Pixel coordinate grounding data
--- --- ---
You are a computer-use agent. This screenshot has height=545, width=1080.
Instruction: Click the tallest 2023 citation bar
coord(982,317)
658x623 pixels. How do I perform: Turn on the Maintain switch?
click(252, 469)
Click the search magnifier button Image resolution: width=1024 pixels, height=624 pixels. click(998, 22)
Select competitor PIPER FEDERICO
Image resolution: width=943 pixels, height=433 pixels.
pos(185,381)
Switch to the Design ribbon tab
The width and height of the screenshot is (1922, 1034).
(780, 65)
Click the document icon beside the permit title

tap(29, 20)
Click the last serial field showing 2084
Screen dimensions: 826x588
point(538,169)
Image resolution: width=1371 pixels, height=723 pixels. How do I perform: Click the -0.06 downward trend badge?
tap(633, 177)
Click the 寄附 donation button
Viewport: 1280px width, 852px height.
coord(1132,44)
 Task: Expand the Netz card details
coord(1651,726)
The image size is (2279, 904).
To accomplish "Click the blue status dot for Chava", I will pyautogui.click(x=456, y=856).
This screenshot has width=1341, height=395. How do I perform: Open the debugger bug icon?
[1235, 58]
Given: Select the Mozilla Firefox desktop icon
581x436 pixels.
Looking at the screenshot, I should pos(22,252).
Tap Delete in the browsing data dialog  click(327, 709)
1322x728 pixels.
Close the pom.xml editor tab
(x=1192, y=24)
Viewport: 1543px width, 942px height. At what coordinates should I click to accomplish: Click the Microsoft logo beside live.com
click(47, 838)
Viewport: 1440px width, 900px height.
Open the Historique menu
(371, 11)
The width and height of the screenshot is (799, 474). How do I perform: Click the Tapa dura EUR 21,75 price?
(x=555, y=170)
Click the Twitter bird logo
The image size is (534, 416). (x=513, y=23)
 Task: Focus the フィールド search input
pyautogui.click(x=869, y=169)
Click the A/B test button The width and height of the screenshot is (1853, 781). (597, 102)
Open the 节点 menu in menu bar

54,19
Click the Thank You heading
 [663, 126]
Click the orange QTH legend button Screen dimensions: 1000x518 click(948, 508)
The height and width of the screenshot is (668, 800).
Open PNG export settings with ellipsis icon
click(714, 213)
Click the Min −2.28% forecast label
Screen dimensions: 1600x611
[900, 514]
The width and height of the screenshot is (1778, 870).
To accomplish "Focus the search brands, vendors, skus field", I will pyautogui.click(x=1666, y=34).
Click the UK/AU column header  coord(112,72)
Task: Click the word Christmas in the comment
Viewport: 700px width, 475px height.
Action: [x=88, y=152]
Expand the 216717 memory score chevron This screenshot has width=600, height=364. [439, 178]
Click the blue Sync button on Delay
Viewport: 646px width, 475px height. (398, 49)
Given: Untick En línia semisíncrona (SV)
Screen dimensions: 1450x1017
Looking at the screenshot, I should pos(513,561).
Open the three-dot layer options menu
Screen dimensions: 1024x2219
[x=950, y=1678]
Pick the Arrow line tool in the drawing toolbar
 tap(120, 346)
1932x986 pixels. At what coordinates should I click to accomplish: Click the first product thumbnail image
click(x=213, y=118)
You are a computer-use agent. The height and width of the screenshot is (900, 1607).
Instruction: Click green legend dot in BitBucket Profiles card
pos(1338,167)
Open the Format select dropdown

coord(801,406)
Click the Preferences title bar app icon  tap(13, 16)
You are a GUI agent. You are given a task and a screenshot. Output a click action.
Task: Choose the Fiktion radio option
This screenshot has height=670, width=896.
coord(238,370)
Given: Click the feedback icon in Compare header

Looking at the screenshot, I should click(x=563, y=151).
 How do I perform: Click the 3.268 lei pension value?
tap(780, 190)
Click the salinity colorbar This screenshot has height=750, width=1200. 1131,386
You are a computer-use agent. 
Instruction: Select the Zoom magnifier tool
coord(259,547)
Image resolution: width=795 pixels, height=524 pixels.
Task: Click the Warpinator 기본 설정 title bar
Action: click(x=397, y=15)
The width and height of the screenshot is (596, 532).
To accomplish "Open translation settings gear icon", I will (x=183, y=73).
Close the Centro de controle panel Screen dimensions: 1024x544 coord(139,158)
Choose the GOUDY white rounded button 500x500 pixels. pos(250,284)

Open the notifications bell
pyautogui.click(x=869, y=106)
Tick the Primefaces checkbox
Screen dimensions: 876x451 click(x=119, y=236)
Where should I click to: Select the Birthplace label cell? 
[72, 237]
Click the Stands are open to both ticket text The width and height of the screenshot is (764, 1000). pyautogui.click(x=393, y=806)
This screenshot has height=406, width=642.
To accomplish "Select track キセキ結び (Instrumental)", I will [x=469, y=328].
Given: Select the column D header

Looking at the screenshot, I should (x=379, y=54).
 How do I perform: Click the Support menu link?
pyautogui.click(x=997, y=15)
--- --- ---
Work request:
Return all of the data above verbatim.

Written reply:
You are a computer-use agent. This screenshot has height=545, width=1080.
Instruction: Click the tallest 2023 citation bar
coord(982,317)
658x623 pixels. How do I perform: Turn on the Maintain switch?
click(252, 469)
Click the search magnifier button Image resolution: width=1024 pixels, height=624 pixels. click(998, 22)
Select competitor PIPER FEDERICO
Image resolution: width=943 pixels, height=433 pixels.
pos(185,381)
Switch to the Design ribbon tab
The width and height of the screenshot is (1922, 1034).
(780, 65)
Click the document icon beside the permit title

tap(29, 20)
Click the last serial field showing 2084
Screen dimensions: 826x588
point(538,169)
Image resolution: width=1371 pixels, height=723 pixels. How do I perform: Click the -0.06 downward trend badge?
tap(633, 177)
Click the 寄附 donation button
Viewport: 1280px width, 852px height.
coord(1132,44)
 Task: Expand the Netz card details
coord(1651,726)
The image size is (2279, 904).
To accomplish "Click the blue status dot for Chava", I will pyautogui.click(x=456, y=856).
This screenshot has width=1341, height=395. How do I perform: Open the debugger bug icon?
[1235, 58]
Given: Select the Mozilla Firefox desktop icon
581x436 pixels.
Looking at the screenshot, I should pos(22,252).
Tap Delete in the browsing data dialog  click(327, 709)
1322x728 pixels.
Close the pom.xml editor tab
(x=1192, y=24)
Viewport: 1543px width, 942px height. At what coordinates should I click to accomplish: Click the Microsoft logo beside live.com
click(47, 838)
Viewport: 1440px width, 900px height.
Open the Historique menu
(371, 11)
The width and height of the screenshot is (799, 474). How do I perform: Click the Tapa dura EUR 21,75 price?
(x=555, y=170)
Click the Twitter bird logo
The image size is (534, 416). (x=513, y=23)
 Task: Focus the フィールド search input
pyautogui.click(x=869, y=169)
Click the A/B test button The width and height of the screenshot is (1853, 781). (597, 102)
Open the 节点 menu in menu bar

54,19
Click the Thank You heading
 [663, 126]
Click the orange QTH legend button Screen dimensions: 1000x518 click(948, 508)
The height and width of the screenshot is (668, 800).
Open PNG export settings with ellipsis icon
click(714, 213)
Click the Min −2.28% forecast label
Screen dimensions: 1600x611
[900, 514]
The width and height of the screenshot is (1778, 870).
To accomplish "Focus the search brands, vendors, skus field", I will pyautogui.click(x=1666, y=34).
Click the UK/AU column header  coord(112,72)
Task: Click the word Christmas in the comment
Viewport: 700px width, 475px height.
Action: [x=88, y=152]
Expand the 216717 memory score chevron This screenshot has width=600, height=364. [439, 178]
Click the blue Sync button on Delay
Viewport: 646px width, 475px height. (398, 49)
Given: Untick En línia semisíncrona (SV)
Screen dimensions: 1450x1017
Looking at the screenshot, I should pos(513,561).
Open the three-dot layer options menu
Screen dimensions: 1024x2219
[x=950, y=1678]
Pick the Arrow line tool in the drawing toolbar
 tap(120, 346)
1932x986 pixels. At what coordinates should I click to accomplish: Click the first product thumbnail image
click(x=213, y=118)
You are a computer-use agent. The height and width of the screenshot is (900, 1607).
Instruction: Click green legend dot in BitBucket Profiles card
pos(1338,167)
Open the Format select dropdown

coord(801,406)
Click the Preferences title bar app icon  tap(13, 16)
You are a GUI agent. You are given a task and a screenshot. Output a click action.
Task: Choose the Fiktion radio option
This screenshot has height=670, width=896.
coord(238,370)
Given: Click the feedback icon in Compare header

Looking at the screenshot, I should click(x=563, y=151).
 How do I perform: Click the 3.268 lei pension value?
tap(780, 190)
Click the salinity colorbar This screenshot has height=750, width=1200. 1131,386
You are a computer-use agent. 
Instruction: Select the Zoom magnifier tool
coord(259,547)
Image resolution: width=795 pixels, height=524 pixels.
Task: Click the Warpinator 기본 설정 title bar
Action: click(x=397, y=15)
The width and height of the screenshot is (596, 532).
To accomplish "Open translation settings gear icon", I will (x=183, y=73).
Close the Centro de controle panel Screen dimensions: 1024x544 coord(139,158)
Choose the GOUDY white rounded button 500x500 pixels. pos(250,284)

Open the notifications bell
pyautogui.click(x=869, y=106)
Tick the Primefaces checkbox
Screen dimensions: 876x451 click(x=119, y=236)
Where should I click to: Select the Birthplace label cell? 
[72, 237]
Click the Stands are open to both ticket text The width and height of the screenshot is (764, 1000). pyautogui.click(x=393, y=806)
This screenshot has height=406, width=642.
To accomplish "Select track キセキ結び (Instrumental)", I will [x=469, y=328].
Given: Select the column D header

Looking at the screenshot, I should (x=379, y=54).
 How do I perform: Click the Support menu link?
pyautogui.click(x=997, y=15)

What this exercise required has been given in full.